Nessuno dei due chiese mai all’altro della propria vita; ci bastava condividere il tè e il dolore durante le ore della notte.
Andò avanti così per due settimane: poi accadde la 57esima spedizione.
 
Al ritorno dalla mia prima spedizione, la mia faccia era di marmo. Non avevo pianto, non ancora, aspettavo di ritrovarmi al sicuro sotto le coperte del mio letto, ma gli occhi gonfi di lacrime che minacciavano di uscire mi tradivano.
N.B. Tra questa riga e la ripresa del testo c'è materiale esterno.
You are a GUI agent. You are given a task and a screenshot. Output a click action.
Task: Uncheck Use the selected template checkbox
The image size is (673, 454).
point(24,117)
Nessuno si preoccupò per me, comunque: ognuno doveva fare i conti con il proprio dolore, non ci si poteva permettere di assumere quello degli altri. Un principio che forse non avrei mai capito, ma che mi permetteva di non aspettarmi aiuto dagli altri. Era egoismo? Si. Ma era l’unico modo per andare avanti.
Quella sera piansi per ore. Piansi per i ragazzi che avevamo perso, per la squadra di Levi, e poi la mia mente tornò indietro e allora piansi per Mina, Thomas, Samuel, Milius, Marco. Poi le lacrime si esaurirono e mi ritrovai stanca ma senza riuscire ad addormentarmi. Così mi alzai e andai in cucina.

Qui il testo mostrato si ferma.